At that time, Kozlova Zaseka (now Yasnaya Polyana station) constituted part of the Moscow-Kursk railway, constructed between 1864 and 1868 at the expense of the state treasury. In 1871, the railway was sold to a private company, namely a consortium of capitalists from Moscow, headed by industrialist Fyodor Chizhov. From 1873 onwards, the company that owned the railway carried out works to reinforce the embankment and enhance the track structure, with the objective of increasing the railway's capacity. In particular, the works comprised ballast replenishment and the replacement of light rails.

In a letter to the artist Ilya Repin dated 3 August 1873, Ivan Kramskoi wrote: "Savitsky begins to write 'Zemlekopy', found the plot here on the railway and ignited." Repin replied in a letter dated 2 September 1873, calling Savitsky by his patronymic: "I wish a brilliant ending to Apollonich, the idea is glorious." In a letter to the collector and patron of the arts Pavel Tretyakov, dated 11 August 1873, Kramskoi wrote: "Savitsky is working on a picture of 'Zemlekopy' on the railway, the sketch is good, what will come out – it is impossible to say."

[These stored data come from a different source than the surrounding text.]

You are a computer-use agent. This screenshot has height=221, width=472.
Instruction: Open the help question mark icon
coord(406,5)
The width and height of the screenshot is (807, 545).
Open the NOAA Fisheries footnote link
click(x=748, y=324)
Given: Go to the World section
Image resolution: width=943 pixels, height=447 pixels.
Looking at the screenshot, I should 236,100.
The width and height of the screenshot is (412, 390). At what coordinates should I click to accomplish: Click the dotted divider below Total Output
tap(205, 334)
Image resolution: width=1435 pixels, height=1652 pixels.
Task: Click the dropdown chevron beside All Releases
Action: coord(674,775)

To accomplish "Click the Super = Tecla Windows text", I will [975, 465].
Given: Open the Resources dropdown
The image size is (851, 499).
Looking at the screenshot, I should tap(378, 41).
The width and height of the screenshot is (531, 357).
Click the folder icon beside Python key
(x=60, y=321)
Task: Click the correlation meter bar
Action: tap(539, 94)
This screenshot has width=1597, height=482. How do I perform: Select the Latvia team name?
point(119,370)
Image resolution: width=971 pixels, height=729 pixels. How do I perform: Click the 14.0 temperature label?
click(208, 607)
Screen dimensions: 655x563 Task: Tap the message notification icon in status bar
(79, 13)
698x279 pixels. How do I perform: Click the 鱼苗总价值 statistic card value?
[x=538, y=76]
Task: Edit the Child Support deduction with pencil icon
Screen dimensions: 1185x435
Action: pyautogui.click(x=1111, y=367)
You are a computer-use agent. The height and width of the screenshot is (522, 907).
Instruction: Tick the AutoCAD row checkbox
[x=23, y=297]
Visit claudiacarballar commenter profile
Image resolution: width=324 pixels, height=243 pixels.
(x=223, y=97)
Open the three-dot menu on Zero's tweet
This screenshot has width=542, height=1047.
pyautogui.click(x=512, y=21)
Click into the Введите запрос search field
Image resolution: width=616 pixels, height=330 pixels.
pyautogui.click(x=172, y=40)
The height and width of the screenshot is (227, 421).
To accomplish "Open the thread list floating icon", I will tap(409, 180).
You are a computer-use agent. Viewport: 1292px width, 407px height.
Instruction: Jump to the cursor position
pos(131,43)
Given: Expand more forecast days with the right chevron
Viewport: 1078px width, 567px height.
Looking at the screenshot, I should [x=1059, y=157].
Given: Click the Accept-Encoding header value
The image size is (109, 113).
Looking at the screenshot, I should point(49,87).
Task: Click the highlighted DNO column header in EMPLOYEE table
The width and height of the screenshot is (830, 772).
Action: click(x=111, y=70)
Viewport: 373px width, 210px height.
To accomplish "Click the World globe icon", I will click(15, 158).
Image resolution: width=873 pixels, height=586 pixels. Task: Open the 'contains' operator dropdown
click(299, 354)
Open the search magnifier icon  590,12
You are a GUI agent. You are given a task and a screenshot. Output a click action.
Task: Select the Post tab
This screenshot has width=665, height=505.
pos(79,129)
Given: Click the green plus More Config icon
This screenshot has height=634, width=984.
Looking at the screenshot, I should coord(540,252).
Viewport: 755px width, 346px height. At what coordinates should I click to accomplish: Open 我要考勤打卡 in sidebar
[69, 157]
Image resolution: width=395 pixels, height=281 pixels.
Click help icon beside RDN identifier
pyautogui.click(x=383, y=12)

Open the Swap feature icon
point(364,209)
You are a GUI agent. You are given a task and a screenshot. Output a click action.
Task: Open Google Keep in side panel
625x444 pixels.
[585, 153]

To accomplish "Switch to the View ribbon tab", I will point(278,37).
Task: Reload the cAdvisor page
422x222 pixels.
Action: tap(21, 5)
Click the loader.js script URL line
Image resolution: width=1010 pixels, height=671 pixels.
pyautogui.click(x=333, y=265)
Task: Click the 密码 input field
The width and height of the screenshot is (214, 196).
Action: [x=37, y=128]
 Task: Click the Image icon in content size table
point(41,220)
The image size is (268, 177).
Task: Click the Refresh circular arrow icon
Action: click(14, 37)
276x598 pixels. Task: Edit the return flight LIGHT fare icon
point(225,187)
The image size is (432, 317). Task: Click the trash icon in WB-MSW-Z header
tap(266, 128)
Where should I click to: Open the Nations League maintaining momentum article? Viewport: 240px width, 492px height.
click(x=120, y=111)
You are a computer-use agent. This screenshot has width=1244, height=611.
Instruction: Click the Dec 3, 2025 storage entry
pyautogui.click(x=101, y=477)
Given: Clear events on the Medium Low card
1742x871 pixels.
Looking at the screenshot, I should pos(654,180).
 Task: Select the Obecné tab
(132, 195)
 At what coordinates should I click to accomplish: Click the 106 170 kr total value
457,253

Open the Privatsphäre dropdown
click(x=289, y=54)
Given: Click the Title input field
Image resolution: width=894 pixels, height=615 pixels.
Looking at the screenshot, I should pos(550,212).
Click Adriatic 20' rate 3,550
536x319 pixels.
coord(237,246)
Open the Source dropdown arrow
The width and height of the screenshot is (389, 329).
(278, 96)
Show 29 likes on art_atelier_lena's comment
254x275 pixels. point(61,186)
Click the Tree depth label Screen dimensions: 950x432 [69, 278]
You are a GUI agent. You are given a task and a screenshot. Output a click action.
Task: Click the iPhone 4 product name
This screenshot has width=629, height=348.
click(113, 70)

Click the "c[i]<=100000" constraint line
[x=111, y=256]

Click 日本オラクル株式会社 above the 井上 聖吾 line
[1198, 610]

Savitsky continued to work on the painting throughout the autumn and winter. In a letter dated 25 December 1873, addressed to Repin, who was in Paris at the time, Kramskoi reported that Savitsky "finished [his canvas] not bad, even good." Savitsky made the final revisions in January 1874, concurrently altering the date on the painting. The number ‘4’ in the year ‘1874’ is written over the number ‘3’.

=== After creation ===
The painting Repair Work on the Railway was exhibited at the 3rd exhibition of the Society for Travelling Art Exhibitions (Peredvizhniki), which opened in St Petersburg on 21 January 1874 and subsequently relocated to Moscow in April of the same year. Savitsky's work was included in the exhibition catalogue under the title 'Repair of the Railway'. The canvas made a good impression. According to Kramskoi, Savitsky "stood out very favourably." On 29 January 1874, Savitsky wrote to the artist Vasily Polenov, who was in Paris at the time: "I[,] your humble servant[,] also published my brainchild, I am not a judge myself. But in general I seem to like it, I will send or bring you a photograph... Against what you have seen, there have been many changes, most importantly in regard to lighting." Shortly before the opening of the exhibition, on 30 December 1873, Savitsky approached the board of the Peredvizhniki with a request to be accepted as a member of the Society. His request was granted at a meeting of the Society held after the opening of the exhibition, on 2 February 1874.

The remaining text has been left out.